SUPPLIED DATA:

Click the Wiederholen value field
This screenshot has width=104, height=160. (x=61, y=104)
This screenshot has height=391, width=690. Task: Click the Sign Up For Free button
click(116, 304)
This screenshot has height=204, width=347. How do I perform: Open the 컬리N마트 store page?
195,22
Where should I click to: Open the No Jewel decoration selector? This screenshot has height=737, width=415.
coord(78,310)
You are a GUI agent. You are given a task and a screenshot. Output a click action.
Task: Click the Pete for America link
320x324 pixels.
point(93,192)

* * *

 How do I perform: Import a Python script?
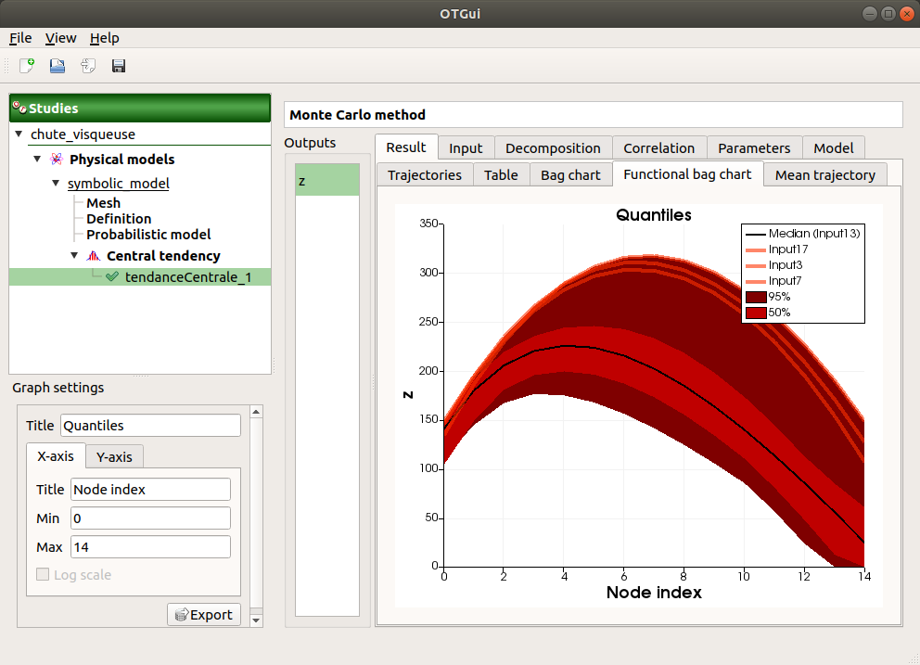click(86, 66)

...

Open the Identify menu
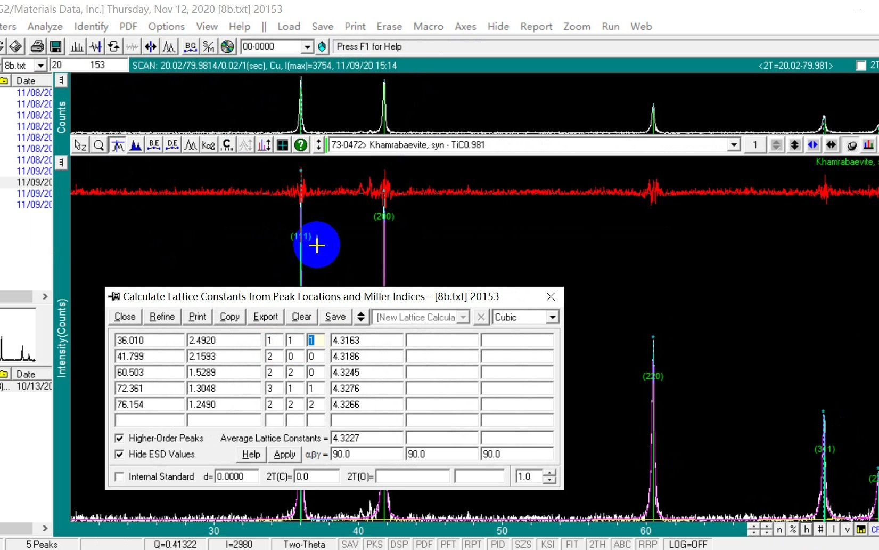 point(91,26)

WHAT THE EXERCISE ASKS:
Retype only this portion of the data above: the line containing "Click the Wiederholen value field", the line containing "Task: Click the Pete for America link", and all lines between them, exactly.

ANSWER SPACE:
Click the Wiederholen value field
This screenshot has width=104, height=160. (x=61, y=104)
This screenshot has height=391, width=690. Task: Click the Sign Up For Free button
click(116, 304)
This screenshot has height=204, width=347. How do I perform: Open the 컬리N마트 store page?
195,22
Where should I click to: Open the No Jewel decoration selector? This screenshot has height=737, width=415.
coord(78,310)
You are a GUI agent. You are given a task and a screenshot. Output a click action.
Task: Click the Pete for America link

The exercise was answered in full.